QUEENSBURY HOUSE. AKA and see “Welcome Charlie Stewart(, You're Welcome)," "Ye’re Welcome Charlie Stuart.” Scottish, March (2/4 time). F Major. Standard tuning (fiddle). AABB. Directions to the dance to this tune were written down in 1752 by John McGill, dancing master in Girvan, for his students; the tune itself appears first in print in Robert Bremner's 1757 collection, according to John Glen (1891). One of the "missing tunes" from William Vickers' 1770 Northumbrian dance tune manuscript was entitled "Queensbary House," and is perhaps the same tune. The melody appears in several latter 18th century American musicians' manuscripts, including those of Daniel Aborn (c. 1790), Ira Clark (Simsbury, Ct., c. 1801), Luther Kingsley (Mansfield, Ct., c. 1795), and George White (Cherry Valley, N.Y., c. 1790). Ensign Thomas Molyneaux also entered it into his music copybook in Shelburne, Nova Scotia, in 1788.
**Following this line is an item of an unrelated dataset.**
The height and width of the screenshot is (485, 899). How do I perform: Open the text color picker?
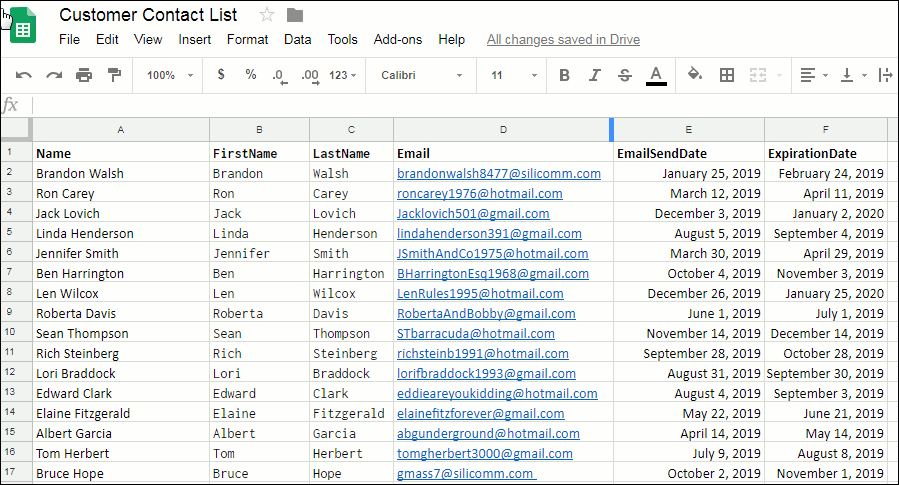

Queensberry House [1] is a manor house in the Canongate, Edinburgh, built in 1681. It was purchased a few years later by the 1st Duke of Queensbury for use as a town residence. His successor, the 2nd Duke, had a son, James Douglas [2], 3rd Marquess of Queensberry (1697-1715), known until 1711 as James Douglas, Earl of Drumlanrig, who was, as the eldest son to survive, the heir to his father's title. Unfortunately, James was homicidally insane, and, as he was a large boy of prodigious strength for his age, he needed to be kept under lock and key in one of the 1st floor rooms. When, in 1707, the Act of Union was adopted, Edinburgh erupted, both in celebration and rioting (depending on one's politics) over the event. Somehow in the commotion James managed to escape and to make his way through the sparsely inhabited house. In the kitchen, where he had probably gone to ease his hunger or thirst, he came upon a young scullion boy whom he slaughtered and then roasted on a spit. He was apprehended, but not before he consumed portions of the lad. James was spirited away to England, leaving the Scots to perform some legal maneuvering to strip him of his titles. He died in 1715, whereupon his younger brother assumed the title.


Additional notes



Printed sources : - Aird (Selection of Scotch, English, Irish and Foreign Airs, vol. 1), 1782; 101, p. 35. Carlin (Master Collection), 1984; No. 184, p. 106.